La mayoría de los diabéticos piensan que para controlar el padecimiento es necesario quitarle el sabor a la vida, lo cual es una falacia que los limita, pues el secreto de la salud es llevar un tratamiento adecuado, ejercitarse diariamente y comer bien, comenta Juan Luis Carrillo Toscano, asesor nutricio del Programa de Salud en el Adulto y en el Anciano de la Secretaría de Salud (Ssa).
Tales virtudes de la alimentación las comprobó don José Guadalupe Piña Hernández, un empleado de gobierno que hace dos años supo que tenía diabetes cuando sufría de nerviosismo y bajó abruptamente de peso. Su médico le practicó un examen de glucosa, cuyo resultado arrojó 352 mililitros por decilitro de sangre (ml/dl).
Sin embargo, antes de ello, durante nueve años ya había sufrido malestares como infecciones en la piel y sudoración continua, que lo obligaban a bañarse hasta tres veces al día. Tales síntomas, los achacaba a su mala alimentación durante la infancia y a la tensión cotidiana que implicaba su trabajo.

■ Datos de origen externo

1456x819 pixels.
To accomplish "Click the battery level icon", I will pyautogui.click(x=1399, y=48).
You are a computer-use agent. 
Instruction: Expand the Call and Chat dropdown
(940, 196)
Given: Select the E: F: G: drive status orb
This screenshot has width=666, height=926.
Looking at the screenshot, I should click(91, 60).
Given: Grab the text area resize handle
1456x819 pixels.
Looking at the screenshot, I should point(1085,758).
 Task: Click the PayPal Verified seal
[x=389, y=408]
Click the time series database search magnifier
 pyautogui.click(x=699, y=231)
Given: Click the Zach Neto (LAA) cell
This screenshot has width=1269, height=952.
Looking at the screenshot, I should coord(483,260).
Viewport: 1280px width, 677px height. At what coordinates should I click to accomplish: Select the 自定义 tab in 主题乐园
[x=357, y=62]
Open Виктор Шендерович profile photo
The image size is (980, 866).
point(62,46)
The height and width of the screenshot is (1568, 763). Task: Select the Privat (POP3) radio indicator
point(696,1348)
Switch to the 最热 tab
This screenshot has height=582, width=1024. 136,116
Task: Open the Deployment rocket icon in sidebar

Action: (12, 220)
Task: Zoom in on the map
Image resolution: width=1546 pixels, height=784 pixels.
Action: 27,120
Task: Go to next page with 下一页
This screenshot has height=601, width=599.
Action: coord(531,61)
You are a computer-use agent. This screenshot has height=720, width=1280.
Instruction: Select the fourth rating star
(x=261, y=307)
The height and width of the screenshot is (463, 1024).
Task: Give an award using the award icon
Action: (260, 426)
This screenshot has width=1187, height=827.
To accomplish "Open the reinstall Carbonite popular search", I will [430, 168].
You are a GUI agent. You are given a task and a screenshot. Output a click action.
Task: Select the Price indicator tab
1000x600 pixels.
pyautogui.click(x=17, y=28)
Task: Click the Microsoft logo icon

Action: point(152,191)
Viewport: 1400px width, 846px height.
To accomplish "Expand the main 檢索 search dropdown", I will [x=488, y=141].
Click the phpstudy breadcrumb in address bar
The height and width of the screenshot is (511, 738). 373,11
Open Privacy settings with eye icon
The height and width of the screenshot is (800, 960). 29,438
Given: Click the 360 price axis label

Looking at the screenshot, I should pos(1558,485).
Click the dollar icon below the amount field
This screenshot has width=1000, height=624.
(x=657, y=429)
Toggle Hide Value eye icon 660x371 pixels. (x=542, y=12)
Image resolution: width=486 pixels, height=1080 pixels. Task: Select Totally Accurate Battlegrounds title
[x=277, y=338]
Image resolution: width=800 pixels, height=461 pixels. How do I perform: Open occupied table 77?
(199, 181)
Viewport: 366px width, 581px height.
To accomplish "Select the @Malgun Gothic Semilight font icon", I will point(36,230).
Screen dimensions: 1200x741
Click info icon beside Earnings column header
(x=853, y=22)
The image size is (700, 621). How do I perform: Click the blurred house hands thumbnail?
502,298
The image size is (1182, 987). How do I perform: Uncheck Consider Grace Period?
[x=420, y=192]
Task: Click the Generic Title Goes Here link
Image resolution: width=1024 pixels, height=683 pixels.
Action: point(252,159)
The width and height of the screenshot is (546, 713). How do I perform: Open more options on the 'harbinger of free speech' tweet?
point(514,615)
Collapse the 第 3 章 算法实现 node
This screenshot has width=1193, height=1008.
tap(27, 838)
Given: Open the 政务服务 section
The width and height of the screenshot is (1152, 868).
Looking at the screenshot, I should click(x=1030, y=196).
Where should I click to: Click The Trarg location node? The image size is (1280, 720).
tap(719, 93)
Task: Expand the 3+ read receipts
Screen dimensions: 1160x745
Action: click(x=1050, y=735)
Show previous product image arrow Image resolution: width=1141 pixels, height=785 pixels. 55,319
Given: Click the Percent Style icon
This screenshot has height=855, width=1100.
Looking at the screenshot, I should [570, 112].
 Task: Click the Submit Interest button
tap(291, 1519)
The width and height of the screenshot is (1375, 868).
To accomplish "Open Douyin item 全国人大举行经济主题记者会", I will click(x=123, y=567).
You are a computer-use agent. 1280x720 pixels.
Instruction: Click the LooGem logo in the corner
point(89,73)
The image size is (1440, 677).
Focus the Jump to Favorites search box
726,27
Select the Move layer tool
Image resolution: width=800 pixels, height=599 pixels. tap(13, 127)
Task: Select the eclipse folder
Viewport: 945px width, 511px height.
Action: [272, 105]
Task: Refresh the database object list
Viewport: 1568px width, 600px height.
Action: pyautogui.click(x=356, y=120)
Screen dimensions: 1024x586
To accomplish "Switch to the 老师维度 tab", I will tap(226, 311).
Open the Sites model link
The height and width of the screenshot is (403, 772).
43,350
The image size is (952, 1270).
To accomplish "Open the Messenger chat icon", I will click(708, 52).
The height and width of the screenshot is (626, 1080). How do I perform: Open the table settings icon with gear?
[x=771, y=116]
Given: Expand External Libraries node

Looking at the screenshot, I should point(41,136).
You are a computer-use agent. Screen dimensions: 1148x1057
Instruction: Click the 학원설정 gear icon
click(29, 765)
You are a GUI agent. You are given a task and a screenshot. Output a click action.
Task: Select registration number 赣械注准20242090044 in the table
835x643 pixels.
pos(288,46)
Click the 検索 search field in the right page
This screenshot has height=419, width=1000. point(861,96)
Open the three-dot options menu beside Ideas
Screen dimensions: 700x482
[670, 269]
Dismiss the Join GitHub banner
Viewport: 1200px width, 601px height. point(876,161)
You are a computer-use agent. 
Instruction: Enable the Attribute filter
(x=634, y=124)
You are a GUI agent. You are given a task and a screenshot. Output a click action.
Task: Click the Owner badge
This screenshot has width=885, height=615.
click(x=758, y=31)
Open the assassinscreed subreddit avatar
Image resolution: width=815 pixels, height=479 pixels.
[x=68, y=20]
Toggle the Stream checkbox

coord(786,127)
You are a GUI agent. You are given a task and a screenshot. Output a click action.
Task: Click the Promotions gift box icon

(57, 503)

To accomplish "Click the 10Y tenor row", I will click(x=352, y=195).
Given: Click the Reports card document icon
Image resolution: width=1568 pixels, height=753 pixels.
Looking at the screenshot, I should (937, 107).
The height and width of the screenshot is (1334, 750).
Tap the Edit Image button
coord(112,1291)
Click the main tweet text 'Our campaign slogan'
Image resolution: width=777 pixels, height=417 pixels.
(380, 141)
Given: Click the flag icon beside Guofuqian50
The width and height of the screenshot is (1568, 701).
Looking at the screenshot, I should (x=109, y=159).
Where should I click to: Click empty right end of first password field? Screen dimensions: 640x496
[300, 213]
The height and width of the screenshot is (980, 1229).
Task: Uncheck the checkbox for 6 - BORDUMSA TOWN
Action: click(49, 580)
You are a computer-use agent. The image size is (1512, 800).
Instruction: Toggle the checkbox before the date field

Cuando conoció el diagnóstico don José aceptó que estaba enfermo y se dispuso a ingresar, con férrea disciplina y endurecida voluntad, al club de las personas con diabetes. Comenzó a buscar información y, con ayuda de médicos y nutriólogos, ha logrado controlar el trastorno gracias a la combinación de fármacos, ejercicio y una buena dieta. Ahora, mantiene su nivel de glucosa en 95 ml/dl.
En el mundo existen 140 millones de personas que, como don José, padecen diabetes, un desorden metabólico que afecta a 10.9 por ciento de los mexicanos y constituye la tercera causa de muerte en México, según datos de la Ssa.
Azúcar en sangre
La diabetes es una enfermedad endocrina y, para entenderla, se requiere saber para qué sirve el azúcar en el cuerpo. Las células funcionan gracias a un combustible llamado glucosa, un azúcar que el organismo produce a partir de los alimentos ingeridos. Este combustible entra al torrente sanguíneo y de ahí pasa a las células. Pero, en el caso de las personas con diabetes, aquél no llega a su destino por falta o insuficiencia de insulina, una hormona que es producida en el páncreas gracias a células especializadas llamadas beta.
En la diabetes tipo 1, las células beta han sido completamente destruidas (no hay producción de insulina), mientras que en la tipo 2 los elementos sanguíneos encargados de metabolizarla tampoco funcionan o lo hacen deficientemente. En ambos casos, el resultado es el mismo: alta concentración de azúcar en sangre, que las células del cuerpo necesitan desesperadamente y no pueden recibir, ya que el sistema de trasporte esta cortado en algún punto. Al no recibir el combustible necesario, las células se lanzan a conseguir alimento, destruyendo los tejidos aledaños para trasformarlos en nutrientes.
Por otra parte, la elevada y desaprovechada concentración de azúcar en sangre provoca padecimientos como disminución de la agudeza visual, insuficiencia renal y gangrena en los pies, pues se dañan venas y arterias: desde los grandes vasos como la aorta y la cava, hasta los microscópicos conductos que irrigan el ojo.
Pensar y comer bien
El mayor peligro de la diabetes es su naturaleza silenciosa. Una persona puede padecer el mal durante años sin saberlo, hasta que empieza a tener los síntomas de que el padecimiento ha llegado a una fase aguda. Los únicos avisos son orina excesiva, una sed fuera de lo normal, hambre insaciable, pérdida de peso notable, irritabilidad, debilidad, fatiga, náuseas y vómito.
Empero, el nutriólogo Juan Luis Carrillo explica que aun cuando el paciente llegue a esas circunstancias, es posible que tenga una buena calidad de vida si sigue las instrucciones de su médico. Por ejemplo, la Secretaría de Salud ha hecho una guía dietética para la prevención, tratamiento y control de la enfermedad, que está apegada a la Norma Oficial Mexicana SSA-015-1999, aunada a los talleres de educación en diabetes y programas de capacitación dirigidos a médicos de primer contacto.
"Una persona con diabetes controlada puede consumir todo tipo de alimentos, incluso azúcares, en baja proporción. Por ejemplo, como desayuno puede tomar un licuado de plátano con un huevo revuelto con nopales y dos porciones de pan o tortillas", comenta el especialista, quien además sugirió que éstas y otras recetas pueden encontrarse en la página www.comerbien.org, a fin de que todo paciente pueda despojarse de los mitos entorno a esta dulce enfermedad.